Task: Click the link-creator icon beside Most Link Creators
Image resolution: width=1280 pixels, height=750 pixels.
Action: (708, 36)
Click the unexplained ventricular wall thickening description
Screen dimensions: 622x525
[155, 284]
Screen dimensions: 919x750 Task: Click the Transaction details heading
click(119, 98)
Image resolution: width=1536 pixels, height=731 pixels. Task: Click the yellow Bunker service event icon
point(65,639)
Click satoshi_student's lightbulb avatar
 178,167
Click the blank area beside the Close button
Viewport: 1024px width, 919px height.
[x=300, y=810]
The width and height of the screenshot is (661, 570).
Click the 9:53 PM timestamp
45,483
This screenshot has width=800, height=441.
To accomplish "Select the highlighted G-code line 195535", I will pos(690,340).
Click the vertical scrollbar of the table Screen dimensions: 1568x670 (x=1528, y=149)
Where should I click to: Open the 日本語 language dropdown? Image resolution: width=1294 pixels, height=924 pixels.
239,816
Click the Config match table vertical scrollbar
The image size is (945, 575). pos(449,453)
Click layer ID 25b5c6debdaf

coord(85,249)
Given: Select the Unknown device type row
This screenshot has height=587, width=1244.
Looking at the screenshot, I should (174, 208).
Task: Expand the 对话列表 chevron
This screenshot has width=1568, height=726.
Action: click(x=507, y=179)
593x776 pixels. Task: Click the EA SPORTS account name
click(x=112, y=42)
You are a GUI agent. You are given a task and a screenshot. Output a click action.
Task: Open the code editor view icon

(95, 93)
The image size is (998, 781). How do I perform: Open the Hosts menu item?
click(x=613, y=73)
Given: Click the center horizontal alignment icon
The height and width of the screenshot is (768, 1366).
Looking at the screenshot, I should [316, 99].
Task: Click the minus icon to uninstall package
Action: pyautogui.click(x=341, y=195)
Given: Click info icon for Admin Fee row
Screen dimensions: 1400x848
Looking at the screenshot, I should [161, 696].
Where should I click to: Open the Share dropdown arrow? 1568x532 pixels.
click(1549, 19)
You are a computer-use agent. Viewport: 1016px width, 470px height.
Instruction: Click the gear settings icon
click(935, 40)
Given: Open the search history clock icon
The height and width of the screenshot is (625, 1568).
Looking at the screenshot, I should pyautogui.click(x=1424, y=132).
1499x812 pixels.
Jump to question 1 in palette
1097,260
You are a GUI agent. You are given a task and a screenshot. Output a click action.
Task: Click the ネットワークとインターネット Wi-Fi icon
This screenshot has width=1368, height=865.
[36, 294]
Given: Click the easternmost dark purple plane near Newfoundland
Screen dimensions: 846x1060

* **TRY IT**
The answer must be the lines from the one containing "Where should I click to: Open the Share" through the last line of the records, copied exactly, with nothing else.

* **WRITTEN REPLY**
Where should I click to: Open the Share dropdown arrow? 1568x532 pixels.
click(1549, 19)
You are a computer-use agent. Viewport: 1016px width, 470px height.
Instruction: Click the gear settings icon
click(935, 40)
Given: Open the search history clock icon
The height and width of the screenshot is (625, 1568).
Looking at the screenshot, I should pyautogui.click(x=1424, y=132).
1499x812 pixels.
Jump to question 1 in palette
1097,260
You are a GUI agent. You are given a task and a screenshot. Output a click action.
Task: Click the ネットワークとインターネット Wi-Fi icon
This screenshot has width=1368, height=865.
[36, 294]
Given: Click the easternmost dark purple plane near Newfoundland
Screen dimensions: 846x1060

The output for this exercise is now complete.